Saturday, March 12, 2022

Book Review: The Secrets of the Wild Wood by Tonke Dragt (The Letter for the King #2)

 


Earlier I reviewed The Letter for the King, a popular Dutch YA book. Now it's finally time to take a look at its sequel. Spoilers ahead.
About a year of the events of The Letter for the King, Tiuri and his squire and best friend Piak set out on a quest to discover the secrets of the mysterious Wild Wood, an overgrown forest said to inhabit magical creatures and many ruins. All of this ends up leading to a conflict with the dreaded Black Knight with the Red Shield as his identity finally is revealed and he sets his evil plans into motion.

I liked The Letter for the King quite a bit. Not my favorite book or anything, but it was solid. A strong story with a great epic journey and two heroes who share a very close bond. However, it also still felt very surface-level. The main plot and goal of the first book really just focused on the message Tiuri had to deliver to king Unauwen. While said message contained vital political information about the war with the southern land of Eviellan, we really only focused on Tiuri and not really on the repercussions the letter he delivered would have. 

And, after reading this book, I'm honestly okay with that. When I first into The Letter for the King, I expected it to be a standalone with an optional sequel (mostly due to the fact that I never heard people talk about it when the first book is talked about a lot) that isn't a direct continuation. However, it most certainly is a direct sequel and it very much so explores the aftermath of the message Tiuiri had to deliver in the first book, with all the political ups and downs that come with it.

While the Wild Wood (as the title implies) is a huge part of this book, the central conflict is really much more so the war and the fact that Eviellan is trying to carve a road through the overgrown forest in order to invade the kingdom of Unauwen. The Wild Wood is honestly more a setting than anything else. It certainly has its lore and inhabitants, but unlike the rumors would have you suspect there's nothing magical about the location whatsoever. Just a very lush and overgrown forest with some ruins and its own people called the Men in Green (who really are just humans, no goblins or fairies or whatever). 

The conflict in this book was very engaging and while at first I was a bit disappointed that the lore of the Wild Woods itself wasn't that thoroughly explored (it is, just not as much as the title would have you suspect), I'm honestly okay with it now. This makes much more sense. The message Tiuri delivered a year ago really screwed over prince Viridian's plan, and now he's trying to make war on Unauwen some other way in order to get the throne.

The characters are still great. I still love Tiuri's and Piak's bond so much. For a moment I was afraid they were going to drift apart because Tiuri ended up having a surface-level crush on someone, but the duo very soon made up and was close once again. The other characters such as Ristridin are good, too, and I enjoyed the character development Jaro and the Fool went through. Lavinia also returns, crossdressing as a male squire in order to join her father's army on its journey, however she once more ends up doing not particularly much. She did have some more pagetime here than in the first book, but in the end she didn't do anything major or even play a big role in any key scenes. She's just mostly there to be Tiuri's love interest but even in the end she leaves pretty unceremoniously.

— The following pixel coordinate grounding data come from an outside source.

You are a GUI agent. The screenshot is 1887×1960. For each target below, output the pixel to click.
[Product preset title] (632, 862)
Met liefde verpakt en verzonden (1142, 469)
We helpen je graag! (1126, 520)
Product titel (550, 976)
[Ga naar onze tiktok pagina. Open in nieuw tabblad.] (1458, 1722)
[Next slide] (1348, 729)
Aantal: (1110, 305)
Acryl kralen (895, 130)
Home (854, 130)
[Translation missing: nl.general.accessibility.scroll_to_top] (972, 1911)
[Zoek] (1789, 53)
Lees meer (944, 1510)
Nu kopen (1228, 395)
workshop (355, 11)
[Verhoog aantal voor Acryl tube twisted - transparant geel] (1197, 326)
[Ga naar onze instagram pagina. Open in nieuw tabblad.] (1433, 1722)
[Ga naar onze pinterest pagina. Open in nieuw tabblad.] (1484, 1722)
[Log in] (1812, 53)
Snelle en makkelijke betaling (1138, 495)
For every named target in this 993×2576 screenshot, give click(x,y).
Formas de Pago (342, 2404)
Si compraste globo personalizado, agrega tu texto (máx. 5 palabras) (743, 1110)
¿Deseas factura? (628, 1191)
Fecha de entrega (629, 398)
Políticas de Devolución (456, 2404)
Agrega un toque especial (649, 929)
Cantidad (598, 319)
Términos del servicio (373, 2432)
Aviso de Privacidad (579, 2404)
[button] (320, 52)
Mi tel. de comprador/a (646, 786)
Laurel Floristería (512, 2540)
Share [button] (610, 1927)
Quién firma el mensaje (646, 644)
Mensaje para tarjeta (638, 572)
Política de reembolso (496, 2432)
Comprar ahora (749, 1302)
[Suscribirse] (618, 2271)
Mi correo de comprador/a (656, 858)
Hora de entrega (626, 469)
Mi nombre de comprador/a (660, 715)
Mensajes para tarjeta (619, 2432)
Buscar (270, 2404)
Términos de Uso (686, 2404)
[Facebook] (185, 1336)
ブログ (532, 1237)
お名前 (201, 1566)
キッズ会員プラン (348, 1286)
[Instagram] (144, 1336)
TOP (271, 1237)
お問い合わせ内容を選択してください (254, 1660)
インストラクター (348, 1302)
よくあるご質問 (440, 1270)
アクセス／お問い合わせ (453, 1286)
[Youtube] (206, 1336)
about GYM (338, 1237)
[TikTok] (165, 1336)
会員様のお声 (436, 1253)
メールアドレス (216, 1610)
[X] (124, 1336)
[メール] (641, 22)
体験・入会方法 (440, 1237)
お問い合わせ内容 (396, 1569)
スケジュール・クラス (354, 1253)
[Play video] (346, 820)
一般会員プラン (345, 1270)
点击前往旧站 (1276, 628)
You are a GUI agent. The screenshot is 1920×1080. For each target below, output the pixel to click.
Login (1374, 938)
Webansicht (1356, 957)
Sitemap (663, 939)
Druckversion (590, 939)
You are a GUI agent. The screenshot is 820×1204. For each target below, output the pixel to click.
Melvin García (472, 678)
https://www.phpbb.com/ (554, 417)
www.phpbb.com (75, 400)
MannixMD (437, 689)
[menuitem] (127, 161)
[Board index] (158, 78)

We also finally have the revealed identities of two mysterious knights, who turn out to be the twin princes of Unauwen, Iridian (the good one, firstborn and heir to the throne) and Viridian (the secondborn, self-proclaimed king of Eviellan who whishes to take over the kingdom of Unauwen). I like them as characters, though Viridian is not all that interesting as a main villain. The fact that they're both twins, look alike and have almost exactly the same name also threw me off a bit. I wish they could've had more original names and for them to be a little more interesting. Right now Iridian is really the stereotypical heroic good prince and Viridian the typical jealous secondborn with not really anything setting them apart from the standard of the tropes.

So I liked this book for the most part. I appreciate Dragt not suddenly taking the fantasy route by making the Wild Woods actually haunted/inhabited by supernatural creatures. Its all just misconceptions that can be explained once you know the lore. The war was also engaging and I liked how Dragt didn't put the focus on the epic battles, but rather in the events preceding and after them. The only thing in this book I wasn't too keen on was the characters, they just feel still a bit too standard too me. But it's still a strong continuation and I actually liked it more than the first!